QUERIDOS REYES MAGOS…

La ciudad palpita. Los nervios se apoderan de todos. La ilusión recorre cada calle como una nube de incienso. La magia regresa a la ciudad, como así lo hará la primera luna llena de la primavera. Porque el 6 de enero, todos volveremos a ser niños. Bendita infancia. En pocas horas, sus Majestades habrán cargado nuestras pilas de esperanza y se habrán llevado un saco de deseos…

Deseos. Son muchos los que podrían completar una carta a sus Majestades. Melchor, Gaspar y Baltasar no tendrían días en el año, ni tan siquiera suficientes nóminas para contratar a la enorme cantidad de pajes reales que hacen falta para solventar los grandes problemas que presentan actualmente las cofradías. No obstante, y con la inocencia de un niño, creo que ustedes, como yo, compartirán conmigo algunos de esos sueños que, como decía Calderón de la Barca…sueños son.

¿Por qué no soñar con un Consejo de Hermandades eficientes? Ains…es tan difícil, ¿verdad? ¿Por qué toda la sevillanía cofrade tiene la sensación de que, a pesar de llevar escasas semanas en el cargo, con Paco Vélez nos marcaremos un andar trianero y daremos tres pasos hacia atrás? Lo que pasa es que, a diferencia del misterio del Señor de las Tres Caídas, este Consejo carece de elegancia. Intentaremos darle un voto de confianza, pero de momento, las cartas que ha puesto sobre la mesa nos hacen dudar. Un consejo que se niega en rotundo a un cambio de la carrera oficial, a un “Santo Martes” (cariñosamente hablando) o a una nueva incorporación a la nómina de la Semana Santa.

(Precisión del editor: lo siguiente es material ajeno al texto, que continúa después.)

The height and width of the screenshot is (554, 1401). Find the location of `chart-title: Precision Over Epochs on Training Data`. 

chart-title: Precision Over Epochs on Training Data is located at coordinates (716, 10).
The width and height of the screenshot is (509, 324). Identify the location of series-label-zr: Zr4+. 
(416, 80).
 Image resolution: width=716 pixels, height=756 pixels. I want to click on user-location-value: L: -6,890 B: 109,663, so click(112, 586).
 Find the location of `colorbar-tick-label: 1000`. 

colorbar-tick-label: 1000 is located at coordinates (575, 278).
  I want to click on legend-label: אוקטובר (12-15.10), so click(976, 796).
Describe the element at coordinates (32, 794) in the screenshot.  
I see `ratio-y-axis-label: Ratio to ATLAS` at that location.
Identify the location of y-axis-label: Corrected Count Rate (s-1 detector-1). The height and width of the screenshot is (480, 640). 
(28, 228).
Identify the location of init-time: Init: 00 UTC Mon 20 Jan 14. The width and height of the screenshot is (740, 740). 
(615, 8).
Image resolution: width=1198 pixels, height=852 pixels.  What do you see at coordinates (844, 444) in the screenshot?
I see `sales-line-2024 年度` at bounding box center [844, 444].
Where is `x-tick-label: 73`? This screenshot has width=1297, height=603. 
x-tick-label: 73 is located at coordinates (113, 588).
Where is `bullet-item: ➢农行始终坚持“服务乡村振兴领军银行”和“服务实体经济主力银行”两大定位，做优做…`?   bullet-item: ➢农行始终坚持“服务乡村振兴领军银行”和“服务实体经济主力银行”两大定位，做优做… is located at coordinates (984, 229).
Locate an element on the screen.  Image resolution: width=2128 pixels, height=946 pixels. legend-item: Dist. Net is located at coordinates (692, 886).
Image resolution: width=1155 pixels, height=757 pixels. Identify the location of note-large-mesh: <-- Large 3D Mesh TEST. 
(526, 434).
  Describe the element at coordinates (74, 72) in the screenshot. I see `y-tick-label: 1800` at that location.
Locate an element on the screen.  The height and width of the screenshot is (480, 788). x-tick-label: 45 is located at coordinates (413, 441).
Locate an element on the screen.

Estamos ante el Consejo inmovilista y populista. Ante un Consejo que se opone a que las hermandades del Martes Santo solventen sus problemas por ellas mismas pero, a la par, se niega a poner una solución eficaz sobre la mesa. “Consejos vendo y para mí no tengo”. ¿Cuándo va a tener Sevilla de una vez por todas un museo de la Semana Santa? ¿Cuándo se van a quitar sillas de la ratonera calle Sierpes? ¿Cuándo vamos a dejar de caminar inseguros? Son tantas preguntas sin respuesta…Quedan a penas cien días y estos señores solo han sabido presumir de la vara dorada sin buscar posibles soluciones. Mientras tanto, las hermandades de vísperas, las de glorias y las sacramentales siguen viendo como el tiempo corre, y como se ven obligadas a apretarse el cinturón para no tener que plantearse su disolución o la suspensión de su procesión.

Le pido a Melchor eficiencia en la comunicación. Le pido que todos esos que se dedican a jugar a ser periodistas se dediquen a buscar trabajo y a servir a las hermandades por amor, sin esperar nada a cambio, y sin echar por tierra a quien te da “followers”. Me genera hastío ver a tantos fotógrafos aficionados, a veces críos, delante de los pasos estorbando. Así mismo, le pido al Consejo que mejore su parcela comunicativa, y a ciertas hermandades, como el Santo Entierro y la Quinta Angustia, que se incorporen al 2019 de una vez por todas.

Le pido a Gaspar que controle el tema de las salidas extraordinarias. Este año tendremos tres, una de ellas por una coronación. No seré yo quien juzgue a la querida Hermandad de los Negros, pero creo que hoy en día se ha perdido el criterio y el sentido real de una coronación y simplemente ésta se ha convertido en algo ordinario. Sevilla ha pasado a ser el hazme reír de la Andalucía Cofrade, pues cada año coronamos a una Virgen. ¡Y no me vengan con frases demagogas de que María es la Madre de Dios y que Sevilla es la tierra de María! ¡Esto es un despropósito se mire como se mire!

A Baltasar, que es el más marchoso, le voy a pedir que le quite el Youtube a los señores que se hacen llamar fiscales o asesores de bandas de las hermandades. A ver si así, en lugar de buscar bandas 3.0 de fuera, se dedican a valorar más a los cientos de chavales que tienen ensayando a escasos metros de su casa. A ver si nuestro amigo Baltasar les hace entrar en razón y les demuestra que ellos mismos están destruyendo nuestra música procesional.

Me quedaría muchos deseos más, pero es mejor callar. Llevamos pocas horas en 2019 y hay que confiar en que sus Majestades, o quizás el Señor de San Lorenzo, enderecen un poco el rumbo que están tomando las cofradías. Un rumbo lejos del cristianismo, la ética, el amor y lo que verdaderamente significa la palabra pasión en esta bendita ciudad.